*STUDY QUESTIONS*:
1. From the microbiome passage, list the body sites it names as colonized by micro-organisms.
2. According to the microbiome passage, how many unique genes make up the gut microbiome?
3. Continue the passage on the human microbiome and surgery from the point where it stops.

Keywords: antibiotic agents, inflammation, microbe, microbiome, surgical site infection, surgery
The microbiome is defined as the collection of genes harbored by micro-organisms associated with humans, whereas microbiota refers to the collection of particular micro-organisms (Fig. 1).1 In humans, the microbiota consists mainly of bacteria with smaller proportions of archaea, eukaryotes, and viruses; a total of 10 to 100 trillion microbial cells comprise the human microbiota. The number of genes in the microbiome is staggering. Although the human genome consists of only 22,000 genes, the gut microbiome is composed of 3.3 million unique genes.1 All sites of the body are colonized by micro-organisms, including the skin, respiratory tract, reproductive tract, and gastrointestinal tract.2 Each of these sites demonstrate vast differences in micro-organism composition that varies between individuals, suggesting the presence of a personalized microbiome for each person.3 For a given individual, the specific microbial composition of each site changes over time and can be affected by environmental influences including dietary intake, medications, and age.4 As such, variations in the microbiome that maintain balance and homeostasis are the norm, rather than an absolute indication of disease.
FIG. 1.
Dominant constituents of the microbiota of various regions of the body are presented in three tiers: location, phylum (with selected genera), and surgery and intensive care unit (ICU)-related conditions associated with microbiota abnormality.

*Records from a collection*:
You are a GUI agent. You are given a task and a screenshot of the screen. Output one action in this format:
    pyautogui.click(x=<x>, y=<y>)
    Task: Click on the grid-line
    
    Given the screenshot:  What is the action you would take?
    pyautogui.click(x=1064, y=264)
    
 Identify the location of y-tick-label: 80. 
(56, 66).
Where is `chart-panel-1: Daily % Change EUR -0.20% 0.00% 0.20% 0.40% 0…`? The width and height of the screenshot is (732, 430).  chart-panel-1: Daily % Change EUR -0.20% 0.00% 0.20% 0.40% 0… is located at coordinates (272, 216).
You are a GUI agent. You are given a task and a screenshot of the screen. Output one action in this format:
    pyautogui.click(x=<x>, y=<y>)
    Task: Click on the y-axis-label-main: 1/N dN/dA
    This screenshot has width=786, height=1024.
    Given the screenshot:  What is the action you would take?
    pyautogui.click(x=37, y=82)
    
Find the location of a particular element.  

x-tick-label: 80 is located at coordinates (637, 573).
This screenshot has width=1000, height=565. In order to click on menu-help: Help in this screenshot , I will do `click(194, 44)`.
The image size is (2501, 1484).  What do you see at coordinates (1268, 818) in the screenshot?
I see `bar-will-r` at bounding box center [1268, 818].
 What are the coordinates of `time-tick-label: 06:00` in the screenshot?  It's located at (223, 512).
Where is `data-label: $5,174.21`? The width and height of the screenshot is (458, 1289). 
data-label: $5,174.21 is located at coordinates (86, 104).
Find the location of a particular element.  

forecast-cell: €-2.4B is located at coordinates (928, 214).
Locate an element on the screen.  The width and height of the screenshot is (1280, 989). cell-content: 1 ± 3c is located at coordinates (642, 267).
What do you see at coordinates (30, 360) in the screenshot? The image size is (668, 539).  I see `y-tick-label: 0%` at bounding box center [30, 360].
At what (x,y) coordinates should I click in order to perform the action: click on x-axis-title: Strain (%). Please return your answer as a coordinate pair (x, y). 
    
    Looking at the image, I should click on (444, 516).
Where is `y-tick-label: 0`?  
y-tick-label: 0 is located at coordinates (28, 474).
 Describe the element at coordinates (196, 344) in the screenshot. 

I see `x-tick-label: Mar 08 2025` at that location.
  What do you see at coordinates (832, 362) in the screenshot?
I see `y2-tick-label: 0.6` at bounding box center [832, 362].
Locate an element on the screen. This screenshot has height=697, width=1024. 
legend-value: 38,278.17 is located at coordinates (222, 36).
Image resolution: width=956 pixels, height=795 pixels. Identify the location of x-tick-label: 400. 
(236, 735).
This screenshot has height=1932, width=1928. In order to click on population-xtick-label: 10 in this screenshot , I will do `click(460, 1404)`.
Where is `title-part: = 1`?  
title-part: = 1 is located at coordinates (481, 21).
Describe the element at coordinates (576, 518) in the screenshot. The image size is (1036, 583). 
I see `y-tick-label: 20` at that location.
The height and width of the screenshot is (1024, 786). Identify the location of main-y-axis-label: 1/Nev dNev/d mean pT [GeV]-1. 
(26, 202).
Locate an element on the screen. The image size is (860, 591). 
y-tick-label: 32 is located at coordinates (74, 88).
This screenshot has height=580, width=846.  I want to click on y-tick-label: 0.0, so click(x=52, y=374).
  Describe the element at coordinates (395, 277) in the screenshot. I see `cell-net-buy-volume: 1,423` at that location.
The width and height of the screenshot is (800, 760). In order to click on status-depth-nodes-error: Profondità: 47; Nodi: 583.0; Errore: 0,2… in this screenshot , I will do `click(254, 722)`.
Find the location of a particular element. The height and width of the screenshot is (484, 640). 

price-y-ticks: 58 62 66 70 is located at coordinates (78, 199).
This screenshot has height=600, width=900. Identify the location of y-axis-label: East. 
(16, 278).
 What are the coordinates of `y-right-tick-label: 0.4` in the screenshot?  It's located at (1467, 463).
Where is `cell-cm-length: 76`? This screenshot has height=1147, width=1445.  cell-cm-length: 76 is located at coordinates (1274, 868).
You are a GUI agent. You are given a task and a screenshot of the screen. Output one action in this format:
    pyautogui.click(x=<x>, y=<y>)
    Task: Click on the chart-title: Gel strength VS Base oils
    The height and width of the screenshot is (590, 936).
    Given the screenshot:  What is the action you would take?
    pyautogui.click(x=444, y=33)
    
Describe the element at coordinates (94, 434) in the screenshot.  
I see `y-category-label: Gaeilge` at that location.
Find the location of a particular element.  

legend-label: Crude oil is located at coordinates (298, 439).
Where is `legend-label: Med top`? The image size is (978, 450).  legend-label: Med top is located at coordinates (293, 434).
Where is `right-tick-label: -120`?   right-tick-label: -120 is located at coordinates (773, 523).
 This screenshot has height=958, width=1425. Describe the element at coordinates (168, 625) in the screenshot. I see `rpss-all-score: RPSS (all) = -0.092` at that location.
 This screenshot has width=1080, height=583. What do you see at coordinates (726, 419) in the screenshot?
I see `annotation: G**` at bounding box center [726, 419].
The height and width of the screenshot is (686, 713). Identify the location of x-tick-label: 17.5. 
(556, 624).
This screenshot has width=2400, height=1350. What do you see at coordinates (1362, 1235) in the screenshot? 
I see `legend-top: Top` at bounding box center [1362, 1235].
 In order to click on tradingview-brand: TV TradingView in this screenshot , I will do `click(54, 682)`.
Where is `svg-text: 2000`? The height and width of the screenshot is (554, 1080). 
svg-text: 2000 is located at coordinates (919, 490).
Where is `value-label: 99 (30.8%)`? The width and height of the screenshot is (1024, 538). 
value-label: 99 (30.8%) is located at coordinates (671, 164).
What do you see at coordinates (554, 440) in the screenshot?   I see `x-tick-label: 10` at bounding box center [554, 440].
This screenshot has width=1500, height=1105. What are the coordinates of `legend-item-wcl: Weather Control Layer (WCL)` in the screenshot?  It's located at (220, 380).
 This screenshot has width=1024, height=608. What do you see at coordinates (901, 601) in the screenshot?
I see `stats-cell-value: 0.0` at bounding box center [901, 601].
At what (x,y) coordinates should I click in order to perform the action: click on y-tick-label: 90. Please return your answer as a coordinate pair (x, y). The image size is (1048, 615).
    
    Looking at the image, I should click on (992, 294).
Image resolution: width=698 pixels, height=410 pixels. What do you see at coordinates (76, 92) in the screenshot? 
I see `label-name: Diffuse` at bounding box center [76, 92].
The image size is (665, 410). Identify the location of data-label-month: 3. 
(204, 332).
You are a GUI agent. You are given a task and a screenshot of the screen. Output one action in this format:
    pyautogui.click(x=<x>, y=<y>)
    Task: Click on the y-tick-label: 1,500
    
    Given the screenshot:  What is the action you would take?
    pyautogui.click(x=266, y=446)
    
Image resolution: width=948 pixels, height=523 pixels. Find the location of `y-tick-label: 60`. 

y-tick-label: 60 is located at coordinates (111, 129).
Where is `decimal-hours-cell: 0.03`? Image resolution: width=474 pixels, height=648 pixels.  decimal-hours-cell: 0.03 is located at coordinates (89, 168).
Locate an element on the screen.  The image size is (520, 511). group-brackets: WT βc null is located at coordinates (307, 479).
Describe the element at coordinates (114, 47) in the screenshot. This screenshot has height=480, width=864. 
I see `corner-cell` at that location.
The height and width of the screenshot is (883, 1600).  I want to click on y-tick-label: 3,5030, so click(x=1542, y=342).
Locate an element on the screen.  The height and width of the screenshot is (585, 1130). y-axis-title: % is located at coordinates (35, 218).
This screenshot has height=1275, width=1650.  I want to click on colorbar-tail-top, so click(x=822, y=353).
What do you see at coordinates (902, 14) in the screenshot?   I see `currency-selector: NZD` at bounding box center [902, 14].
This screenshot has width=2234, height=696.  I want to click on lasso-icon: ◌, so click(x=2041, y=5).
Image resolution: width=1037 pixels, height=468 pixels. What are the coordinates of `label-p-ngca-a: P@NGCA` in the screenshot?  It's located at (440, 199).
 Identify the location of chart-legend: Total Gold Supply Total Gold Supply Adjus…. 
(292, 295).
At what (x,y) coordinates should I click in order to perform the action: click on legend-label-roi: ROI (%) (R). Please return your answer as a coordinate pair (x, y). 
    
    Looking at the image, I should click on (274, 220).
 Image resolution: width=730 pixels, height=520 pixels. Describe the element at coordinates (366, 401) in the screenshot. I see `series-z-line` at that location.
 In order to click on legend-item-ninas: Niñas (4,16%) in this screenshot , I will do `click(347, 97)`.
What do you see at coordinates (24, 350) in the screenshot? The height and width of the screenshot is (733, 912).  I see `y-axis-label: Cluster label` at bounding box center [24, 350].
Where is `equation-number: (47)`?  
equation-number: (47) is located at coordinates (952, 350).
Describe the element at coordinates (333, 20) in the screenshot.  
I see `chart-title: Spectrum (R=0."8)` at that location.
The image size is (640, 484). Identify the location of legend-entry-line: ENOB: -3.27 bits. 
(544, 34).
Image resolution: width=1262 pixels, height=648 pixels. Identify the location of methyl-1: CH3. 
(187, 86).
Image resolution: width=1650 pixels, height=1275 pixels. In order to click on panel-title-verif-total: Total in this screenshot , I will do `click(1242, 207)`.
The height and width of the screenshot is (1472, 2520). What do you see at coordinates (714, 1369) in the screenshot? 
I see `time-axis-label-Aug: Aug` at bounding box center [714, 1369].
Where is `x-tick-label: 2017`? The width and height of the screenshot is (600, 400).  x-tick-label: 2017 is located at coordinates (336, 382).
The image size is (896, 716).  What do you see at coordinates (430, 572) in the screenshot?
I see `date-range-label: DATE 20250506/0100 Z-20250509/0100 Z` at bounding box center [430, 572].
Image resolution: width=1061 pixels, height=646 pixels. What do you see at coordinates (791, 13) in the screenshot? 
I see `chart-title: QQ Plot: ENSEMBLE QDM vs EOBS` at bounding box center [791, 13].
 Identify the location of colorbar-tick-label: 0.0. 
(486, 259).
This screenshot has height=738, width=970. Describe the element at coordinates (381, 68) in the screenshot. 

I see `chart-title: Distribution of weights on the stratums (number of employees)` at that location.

*EXERCISE RESULTS*:
1. Skin, respiratory tract, reproductive tract, gastrointestinal tract

2. 3.3 million unique genes.

3.
The remarkable variability in microbiota between and within individuals was demonstrated by a study in which the skin flora on both hands of 51 healthy undergraduates was sequenced. Remarkably, the average amount of shared phylotypes between individuals was only 13%. More surprising was the demonstration that the flora of an individual's hands were not remotely similar; the left and right hand only shared an average of 17% of phylotypes.5 These broad microbiota differences are readily contrasted with the highly preserved 99.9% genomic similarity between unrelated individuals identified by the Human Genome project.6
Despite the great variability, the notion that there is a conserved core microbiota that characterizes a given body site is supported by a growing body of data. Qin et al.,7 as part of the Metagenomics of the Human Intestinal Tract (MetaHIT) project, assessed fecal samples from 124 individuals and sequenced 3.3 million non-redundant microbial genes (99% bacterial). The entire sample was estimated to contain up to 1,150 bacterial species, and that each individual would house at least 160 species. They identified 75 bacterial species shared in at least 50% of cohort individuals, and 57 species that were shared by at least 90%. However, the relative abundance of species varied quite widely—from 12-fold to 2,200-fold—within the 57 species.7 Arumugam et al.8 found a more similar composition of the gut microbiota. In looking at microbiome samples from 39 individuals across different continents, they documented three relatively distinct clusters of bacteria, termed enterotypes, that defined the samples but were not location specific.8
Further studies demonstrate a more continuous nature to the gut microbiota; whether the gut microbiota exists on a continuum or comprises discrete communities of bacteria remains somewhat controversial.9,10 Even dissimilar microbiota can provide functional similarity within the core microbiome as distinct bacteria may demonstrate similar genetic pathways and therefore serve a similar function within the microbiome. Turnbaugh et al.11 studied fecal samples of 18 individuals (from a larger sample of 154 adult female pairs of monozygotic and dizygotic twins and their mothers) and noted that although variations in the microbial community were prominent, the functional metabolic pathways demonstrated by the microbiome were relatively consistent.11 Variations of the microbiome has been implicated in conditions in which genetic variation has failed to explain the observed discrepancies in phenotype, such as obesity, autism spectrum disorder, and various allergic- and immune-mediated diseases.3 Therefore, we examine the role of the microbiome primarily of the skin, respiratory system, and the gastrointestinal tract as it relates to health, surgical evaluation, peri-operative management, and surgical critical care.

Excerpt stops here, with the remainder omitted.